Linked Jazz 52nd Street: A LOD Crowdsourcing Tool to Reveal Connections among Jazz Artists

July 17, 2013, 13:30 | Short Paper, Embassy Regents E

“There's a bond, a sort of invisible bond between all musicians who play jazz. There is always that bond, it holds them together.” — Ian Patterson, 2009


Linked Jazz [1] is a Linked Open Data (LOD) project that aims to create methods and tools that reveal the dense fabric of relationships connecting the community of jazz artists who typically practice in rich and diverse social networks. This project takes advantage of the potential of LOD to connect cultural heritage data in new ways and expand traditional access to archival content by making it visible and discoverable in an open information environment. The Linked Jazz project consists of multiple phases and has progressed in an iterative and experimental process. In the first phase, a LOD dataset representing a social network of connections among jazz artists was created through the automatic extraction of personal names from interview transcripts acquired from digital archives of jazz history. Based on this dataset, a visualization tool was developed that offers static and dynamic views of the social network [2] . While the social network is effective in conveying the vast and rich web of interpersonal associations, its connections remain semantically undefined.

Fig. 1:
Frequency-based network rendering

Enriching the Network

Social network analysis is based on graph theory, in which entities such as individuals are presented as nodes and their relationships are represented by edges between them (Chen & Yang, 2010). While this mathematically-based approach allows for analysis of the network’s structure based on parameters like centrality and clustering, typically, social graphs provide little or no explicit information about the nature of the relationship that connects two entities (Chen & Yang, 2010; Scott, 2011). The need for richer descriptions of social relationships within networks and for researchers to be able to find resources more readily has led to projects that focus on enhancing the visibility and interconnectedness of archival resources. Such projects included the development of Encoded Archival Context-Corporate Bodies, Persons, and Families (EAC-CPF) [3] and Social Networks and Archival Context (SNAC) [4] .
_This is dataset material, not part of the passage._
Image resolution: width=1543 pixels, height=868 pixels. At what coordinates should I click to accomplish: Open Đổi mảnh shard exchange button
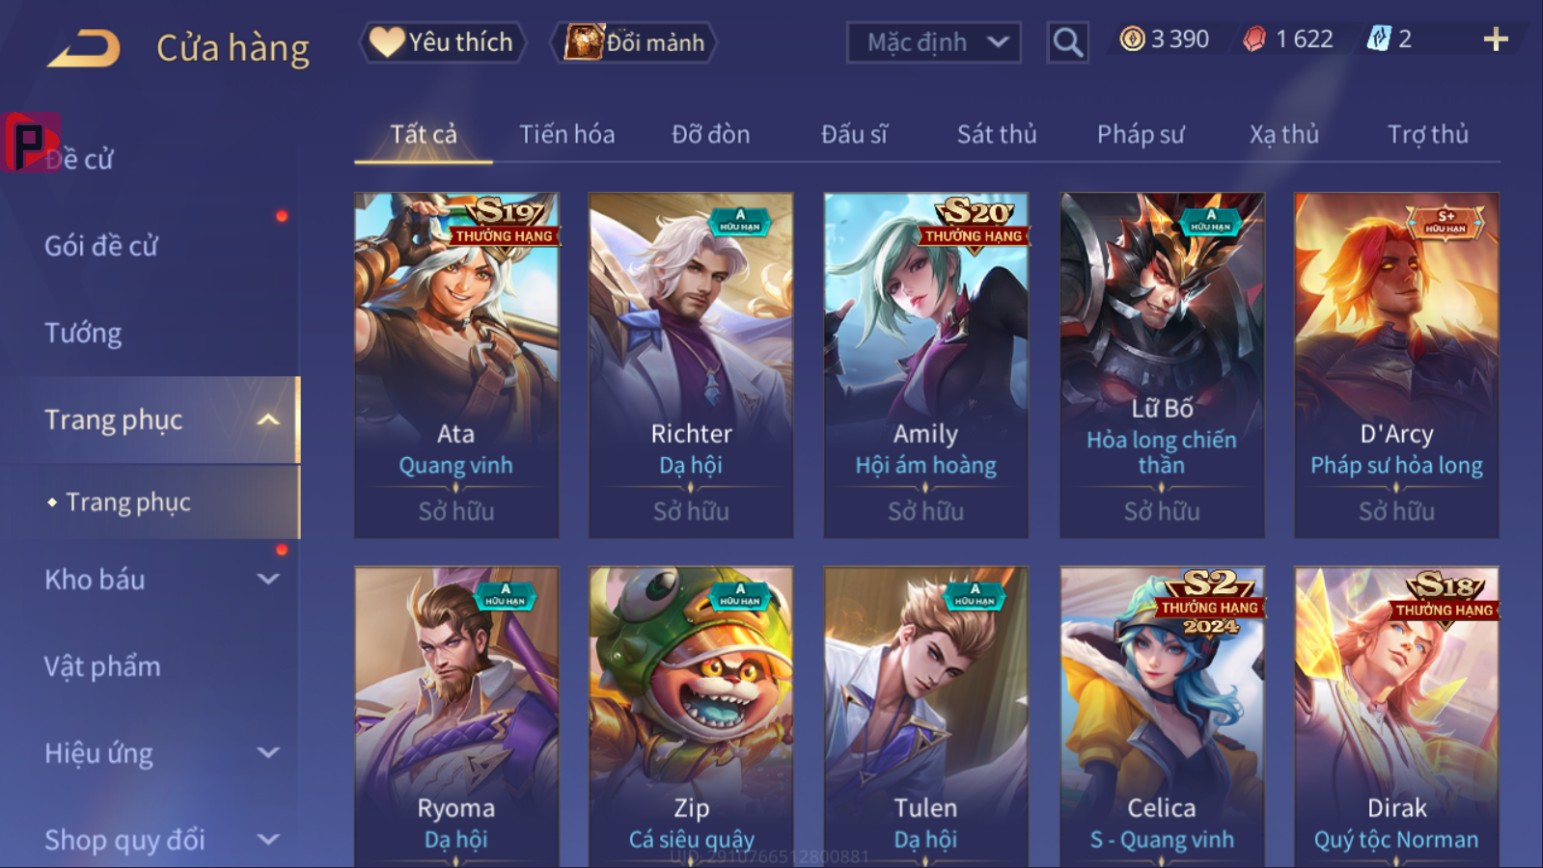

The jazz community is characterized by a high degree of interaction and connectivity. A few studies have examined the interconnectivity among jazz musicians. Heckathorn and Jeffri (2003) studied their affiliation patterns and found that this community is highly egalitarian and cohesive. They employed the respondent-driven sampling method, a technique that requires respondents to know and come in regular contact with one another. Approaching the study of personal connections in this community from a different angle, Schubert (2012) adopts discometrics — the application of bibliometric network techniques to discographic data — to reveal how embedded a particular musician is within the jazz community network.

Human-Generated Approach

The complex and dynamic web of interpersonal connections inherent to jazz music is well documented in books and discographies, yet not easy to discover. While a machine-driven approach combining Natural Language Techniques (NLP) techniques and LOD technology has proven effective in revealing basic connections among personal entities (Pattuelli, Weller and Szablya 2011), this approach fell short when attempting to uncover the nature of artists’ interpersonal ties and provide a more powerful tool for analysis. We can only assume that jazz artists who cite other jazz artists in their interviews have some kind of association with them, but this relationship could be anything from close friendship and collaboration to just knowing the other person exists.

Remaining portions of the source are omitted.